Some of us were outside as the sun came up over the Strait and a pre breakfast sea watch from the veranda produced six more out going Puffins and our first Scopoli’s Shearwater. Four Common Sandpipers, three Turnstone and a Whimbrel were on the rocks and 12 Sandwich Terns were mooching around.
Another look post breakfast revealed that Honey Buzzards were having an early morning push from Morocco and within just a few minutes prior to heading out for the day we clocked up over 80 of this powerful determined migrant along with five Black Kites. It would turn out to be one of the biggest spring days on record in the region for the species with 1000’s logged.

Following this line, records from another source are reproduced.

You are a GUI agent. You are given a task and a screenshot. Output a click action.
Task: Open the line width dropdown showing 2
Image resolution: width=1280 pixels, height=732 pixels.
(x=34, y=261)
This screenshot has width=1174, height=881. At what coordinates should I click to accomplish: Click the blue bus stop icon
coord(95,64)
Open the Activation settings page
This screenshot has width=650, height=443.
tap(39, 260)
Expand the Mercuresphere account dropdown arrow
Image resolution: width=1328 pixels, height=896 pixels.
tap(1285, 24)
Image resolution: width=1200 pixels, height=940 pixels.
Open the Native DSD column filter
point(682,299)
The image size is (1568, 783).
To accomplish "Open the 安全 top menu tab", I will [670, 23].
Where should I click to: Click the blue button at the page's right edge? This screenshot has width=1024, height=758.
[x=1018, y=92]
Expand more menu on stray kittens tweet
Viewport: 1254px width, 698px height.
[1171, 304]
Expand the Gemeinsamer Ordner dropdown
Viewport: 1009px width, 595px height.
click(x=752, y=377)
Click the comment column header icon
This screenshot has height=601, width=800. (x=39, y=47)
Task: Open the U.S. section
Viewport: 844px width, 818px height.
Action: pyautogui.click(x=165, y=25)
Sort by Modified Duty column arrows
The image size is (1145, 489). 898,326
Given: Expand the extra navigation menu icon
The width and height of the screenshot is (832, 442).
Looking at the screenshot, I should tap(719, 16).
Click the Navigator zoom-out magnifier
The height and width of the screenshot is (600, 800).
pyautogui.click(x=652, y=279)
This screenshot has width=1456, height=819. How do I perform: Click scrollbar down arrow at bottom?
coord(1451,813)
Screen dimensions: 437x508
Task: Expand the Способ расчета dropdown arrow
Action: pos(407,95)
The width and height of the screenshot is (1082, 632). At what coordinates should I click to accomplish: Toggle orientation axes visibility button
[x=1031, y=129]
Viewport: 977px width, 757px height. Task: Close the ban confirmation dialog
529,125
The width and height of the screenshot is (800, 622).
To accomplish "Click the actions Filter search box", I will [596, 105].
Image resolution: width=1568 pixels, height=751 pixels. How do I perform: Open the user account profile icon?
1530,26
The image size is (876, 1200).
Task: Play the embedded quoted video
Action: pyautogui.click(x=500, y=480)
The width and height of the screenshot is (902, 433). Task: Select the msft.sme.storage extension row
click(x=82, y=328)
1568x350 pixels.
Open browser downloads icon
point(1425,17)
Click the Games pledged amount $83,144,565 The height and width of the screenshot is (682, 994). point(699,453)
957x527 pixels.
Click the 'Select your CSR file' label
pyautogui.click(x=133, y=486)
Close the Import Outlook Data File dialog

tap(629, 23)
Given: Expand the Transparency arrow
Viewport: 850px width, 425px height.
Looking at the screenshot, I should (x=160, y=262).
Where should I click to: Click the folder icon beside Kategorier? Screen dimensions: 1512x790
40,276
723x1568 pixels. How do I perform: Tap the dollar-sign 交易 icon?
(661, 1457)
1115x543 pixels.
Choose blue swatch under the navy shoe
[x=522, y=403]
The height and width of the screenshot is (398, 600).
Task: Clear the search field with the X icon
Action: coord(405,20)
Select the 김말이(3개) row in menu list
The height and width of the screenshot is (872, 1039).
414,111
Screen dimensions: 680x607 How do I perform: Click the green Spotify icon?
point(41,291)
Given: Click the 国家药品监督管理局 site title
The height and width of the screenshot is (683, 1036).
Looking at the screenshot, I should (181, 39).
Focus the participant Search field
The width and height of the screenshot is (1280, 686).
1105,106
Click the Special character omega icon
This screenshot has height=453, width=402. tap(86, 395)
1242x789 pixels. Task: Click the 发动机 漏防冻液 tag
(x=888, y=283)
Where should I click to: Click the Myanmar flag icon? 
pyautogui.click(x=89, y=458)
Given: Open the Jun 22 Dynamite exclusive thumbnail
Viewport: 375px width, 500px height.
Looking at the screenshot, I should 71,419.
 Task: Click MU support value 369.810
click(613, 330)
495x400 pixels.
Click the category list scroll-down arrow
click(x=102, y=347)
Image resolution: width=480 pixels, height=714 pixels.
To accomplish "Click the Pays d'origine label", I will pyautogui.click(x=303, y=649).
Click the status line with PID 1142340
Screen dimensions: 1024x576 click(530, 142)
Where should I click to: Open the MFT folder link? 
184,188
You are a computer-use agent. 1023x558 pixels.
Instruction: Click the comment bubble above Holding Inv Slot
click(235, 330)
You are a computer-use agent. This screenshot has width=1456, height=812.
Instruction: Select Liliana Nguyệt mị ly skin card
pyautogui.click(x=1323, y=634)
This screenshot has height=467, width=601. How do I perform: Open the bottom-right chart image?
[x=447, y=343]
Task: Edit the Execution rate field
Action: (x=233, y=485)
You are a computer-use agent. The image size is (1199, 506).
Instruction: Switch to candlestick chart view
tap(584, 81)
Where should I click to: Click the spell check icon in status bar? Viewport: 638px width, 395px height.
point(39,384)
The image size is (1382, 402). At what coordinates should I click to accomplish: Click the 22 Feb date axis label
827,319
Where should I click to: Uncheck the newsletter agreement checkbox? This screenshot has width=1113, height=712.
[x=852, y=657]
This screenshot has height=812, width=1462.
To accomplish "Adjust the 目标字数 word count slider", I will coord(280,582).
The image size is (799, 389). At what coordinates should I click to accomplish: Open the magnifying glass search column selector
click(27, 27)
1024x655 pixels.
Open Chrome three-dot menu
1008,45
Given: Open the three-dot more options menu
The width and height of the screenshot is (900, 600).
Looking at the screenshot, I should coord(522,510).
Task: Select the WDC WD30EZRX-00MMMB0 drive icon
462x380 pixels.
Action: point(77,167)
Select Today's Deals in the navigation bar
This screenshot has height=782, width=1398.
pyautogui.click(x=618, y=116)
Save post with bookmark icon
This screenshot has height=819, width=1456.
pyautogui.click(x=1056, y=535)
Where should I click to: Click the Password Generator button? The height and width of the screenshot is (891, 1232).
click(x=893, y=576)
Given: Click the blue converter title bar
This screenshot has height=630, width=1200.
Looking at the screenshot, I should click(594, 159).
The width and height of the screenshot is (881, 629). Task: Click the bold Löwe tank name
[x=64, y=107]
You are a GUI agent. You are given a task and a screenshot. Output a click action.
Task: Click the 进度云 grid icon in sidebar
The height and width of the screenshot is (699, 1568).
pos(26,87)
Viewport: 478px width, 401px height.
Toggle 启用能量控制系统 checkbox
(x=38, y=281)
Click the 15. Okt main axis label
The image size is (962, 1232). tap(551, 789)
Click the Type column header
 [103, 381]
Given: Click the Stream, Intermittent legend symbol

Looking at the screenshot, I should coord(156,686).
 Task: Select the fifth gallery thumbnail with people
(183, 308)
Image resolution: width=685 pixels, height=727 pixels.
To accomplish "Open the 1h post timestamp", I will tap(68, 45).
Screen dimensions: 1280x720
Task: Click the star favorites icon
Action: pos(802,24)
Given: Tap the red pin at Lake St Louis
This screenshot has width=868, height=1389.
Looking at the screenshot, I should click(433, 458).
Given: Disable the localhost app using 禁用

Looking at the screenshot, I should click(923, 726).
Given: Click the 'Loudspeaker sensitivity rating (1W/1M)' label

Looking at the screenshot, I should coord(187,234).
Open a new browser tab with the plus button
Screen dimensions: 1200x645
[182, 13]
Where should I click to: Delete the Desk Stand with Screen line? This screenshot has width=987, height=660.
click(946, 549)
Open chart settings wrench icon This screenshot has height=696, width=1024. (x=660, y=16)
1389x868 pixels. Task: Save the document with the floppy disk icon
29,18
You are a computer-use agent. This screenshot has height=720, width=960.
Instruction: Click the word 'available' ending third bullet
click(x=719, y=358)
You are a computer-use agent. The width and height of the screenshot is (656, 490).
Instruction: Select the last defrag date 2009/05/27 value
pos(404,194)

Our first stop was a patch of native woodland tucked away in a valley at Huerta Granda and over the next hour we picked up a varied selection of species with at least four very showy Hawfinches, Robins, Blackcaps, Firecrests, Short-toed Treecreepers and a Great Spotted Woodpecker at the next.
At least two Iberian Chiffchaffs were in song and showed quite well and this was in fact the first time I have encountered the species outside of the UK. Spanish Scarce Swallowtail, Wall Brown and a few other insects were picked up while we loitered around the car park and occasional glances up produced a strong movement of 263 Black Kites, four Griffs and a single Honey Buzzard.
|Kettle of Kites|
Out next site was at Playa de la Lances – the beach we had looked down on from up high yesterday. Crested Larks, Stonechats and Zitting Cisticolas were obvious as soon we got out of the vans and multiples were seen as we made our way down to the boardwalk along the huge sandy beach.
There were waders on the shallow tidal pools with 30 Sanderling, three Ringed Plover, Redshank, two Dunlin, Kentish Plovers, three Grey Plover and a Little Stint all present although they were continually disturbed by people of rampant dogs despite the area being a no go zone. A first summer Caspian Tern was patrolling up and down and Short-toed Larks were singing around us although they became invisible when they landed.
A couple of Glossy Ibises flew over and there were Cattle Egrets with the cows while a 1st summer Audouin’s Gull flew over us towards the coast. As we walked back we discovered some poo rolling Dung Beetles and a fine Striped Hawk-moth that was nectaring on the low growing Limonium. There were Holly Blues and Meadow Browns on blooms as we neared the vans before retiring to a nearby taverna for a coffee and a look at a host of micro Mantids that were actively hunting on a Lantana while Spotless Starling gurgled and fizzed from the palms.
On towards Barca de Vejer passing a field with quite a few Northern Bald Ibis in on the way before being greeted by the noisy, active colony on the low cliffs on the edge of town. They showed incredibly well and we all got close views of those long head plumes, oily plumage and beady amber eyes. There were several nests with chicks in and the colony is going from strength to strength with sightings regularly from Portugal now. A couple of Jackdaws were a new Corvid for the group and some of the Rock Doves here looked very good indeed.
|Northern Bald Ibis|
Lunch was taken under the trees at Brena de Barbate where Spotted Flycatchers and Short-toed Treecreepers were almost constantly on view. Serins jingled from higher up and Sardinian Warblers rattled. It was interesting to see them foraging high in the pine and eucalyptus canopy. A couple of invisible Turtle Doves purred and a Hoopoe did the usual now you see me trick and soon flopped back out of sight.
There were some good insects too with a Two Tailed Pasha gliding through the trees – what a beast, and a huge Buprestid that initially landed on my head!
We continued down into Barbate and moved along the coast (past the breeding Pallid Swifts) to the town Salinas. It was very hot and open and the heat haze was slightly problematical but we quickly amassed a good selection of waders with Kentish and Ringed Plovers, Stilts, Avocets, Dunlin, two Little Stint, Sanderling, two Curlew Sandpiper, 80 Redshank and 13 Ruff. Adult and fluffy juvenile Stone Curlews could be seen on one of the islands but it was the Collared Pratincoles that stole the show putting on a wonderful performance especially from the van. I do not think I have ever been so close to the species. They were incredibly vocal and we suspected that they were nesting very close by.
Short-toed and Crested Larks fed along side the track along with several foraging Iberian Blue Headed Wagtails while on the rocky slope beyond came the fizzing notes of many Calandra Larks. Hazy Little Terns escorted us back to the main road before we journeyed back to Punta Secreta.
Pre-dinner seawatching once again produced Puffin passage with 19 heading west along with all three Shearwater species. The Turnstones had increased to 13 and six Sandwich Terns were patrolling before the fog dramatically came in and enveloped the whole area obliterating first the Rock, then the large ships, Morocco and finally our own shoreline.